> Task brief:
Copy the records below exactly, starting at the line that contains "Instruction: Click the" and ending at the line that contains "This screenshot has width=683, height=384."; leave out any pictures.

Stored items:
──────────
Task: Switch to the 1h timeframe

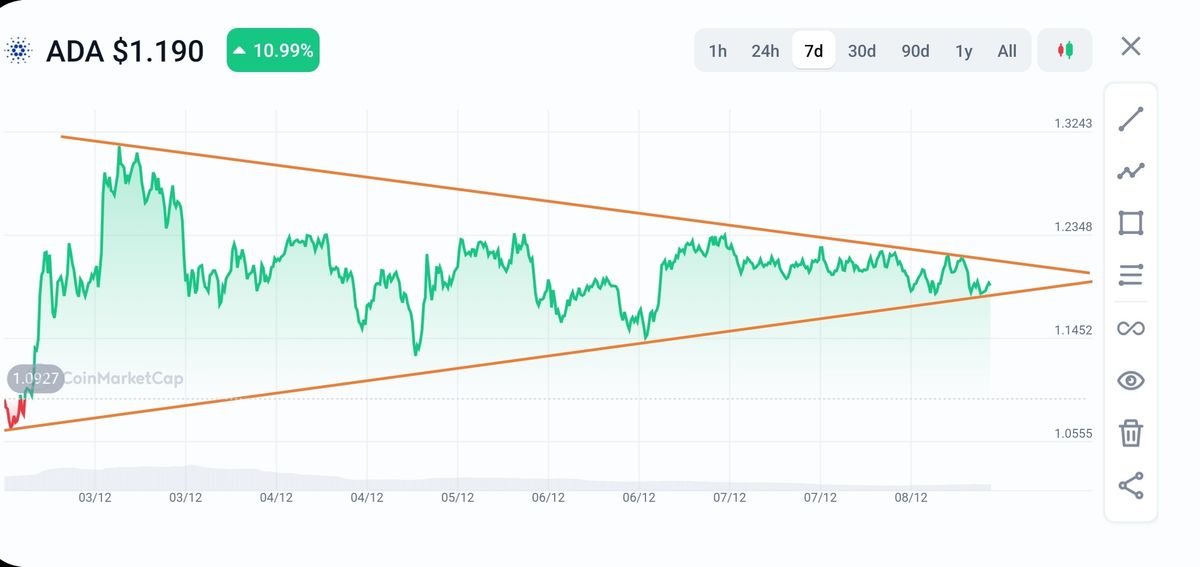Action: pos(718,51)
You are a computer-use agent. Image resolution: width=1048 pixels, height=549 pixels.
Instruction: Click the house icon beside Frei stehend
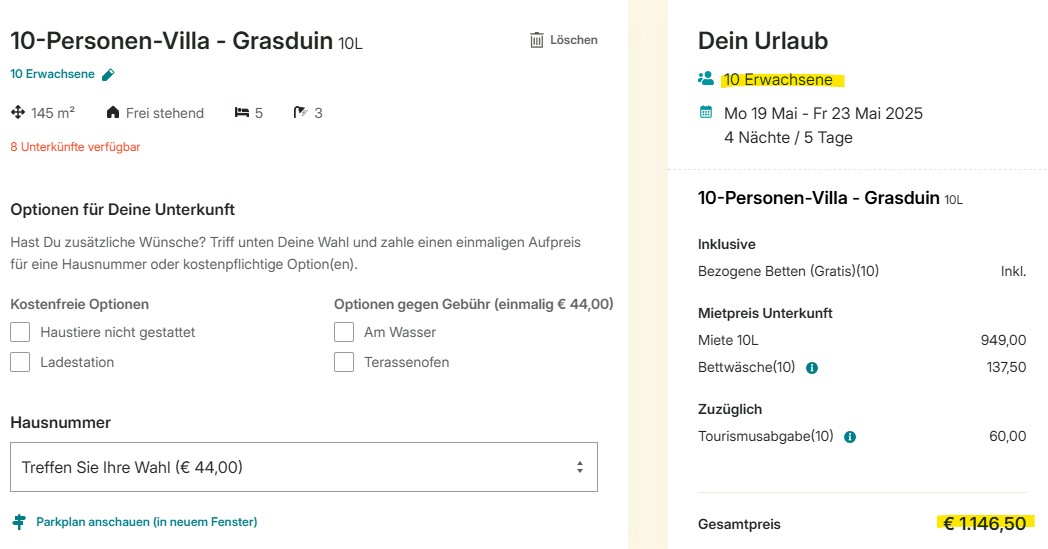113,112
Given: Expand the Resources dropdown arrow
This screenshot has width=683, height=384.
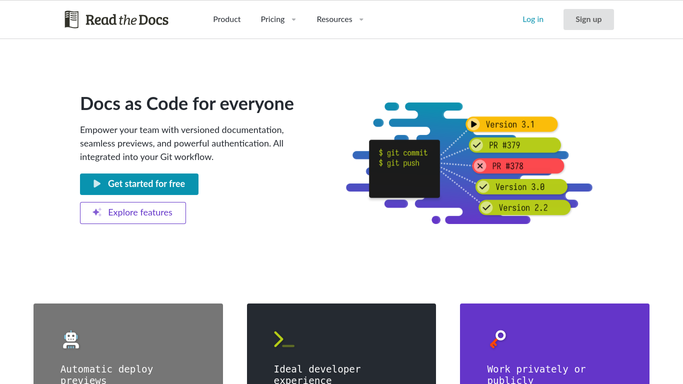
──────────
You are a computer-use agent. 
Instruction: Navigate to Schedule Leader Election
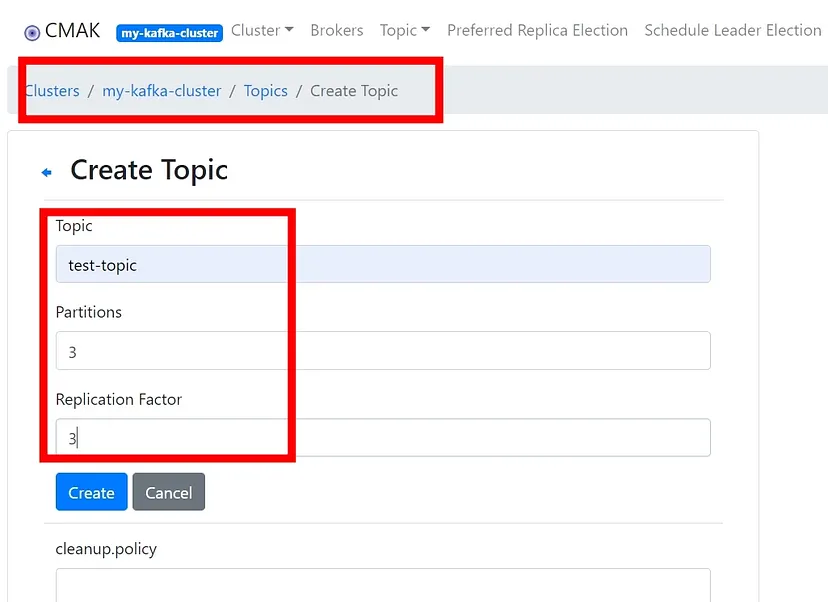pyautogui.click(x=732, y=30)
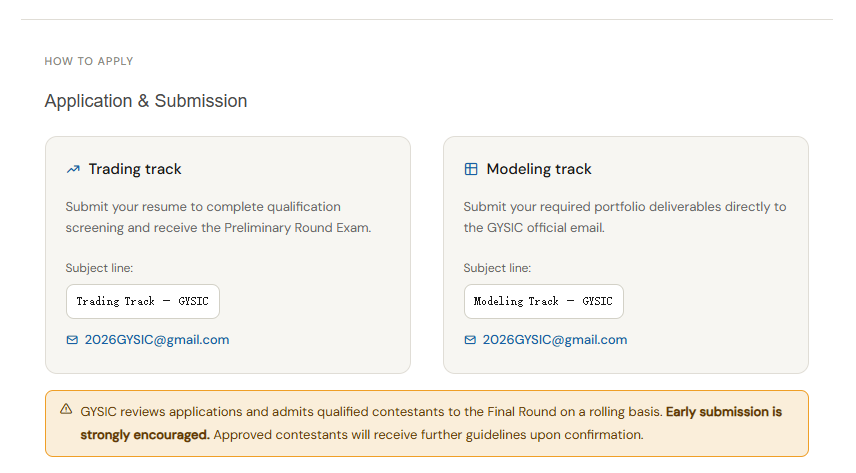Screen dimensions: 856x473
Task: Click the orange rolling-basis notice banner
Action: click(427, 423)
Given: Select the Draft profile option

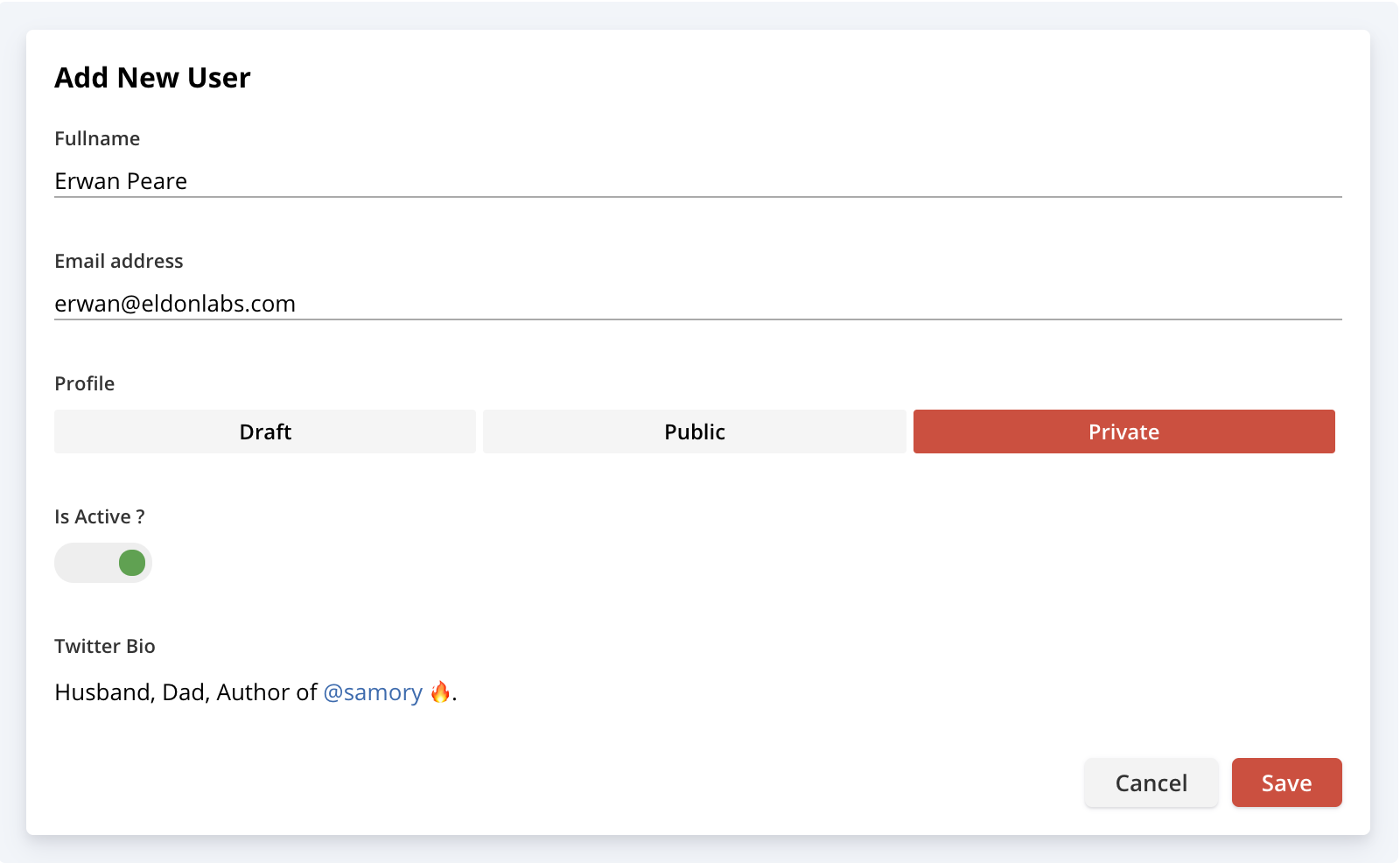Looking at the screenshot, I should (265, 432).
──────────
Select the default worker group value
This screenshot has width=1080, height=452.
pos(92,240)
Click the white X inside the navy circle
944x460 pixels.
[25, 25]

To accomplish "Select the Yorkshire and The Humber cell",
──────────
> Your response:
Instruction: Click the house icon beside Frei stehend
113,112
Given: Expand the Resources dropdown arrow
This screenshot has width=683, height=384.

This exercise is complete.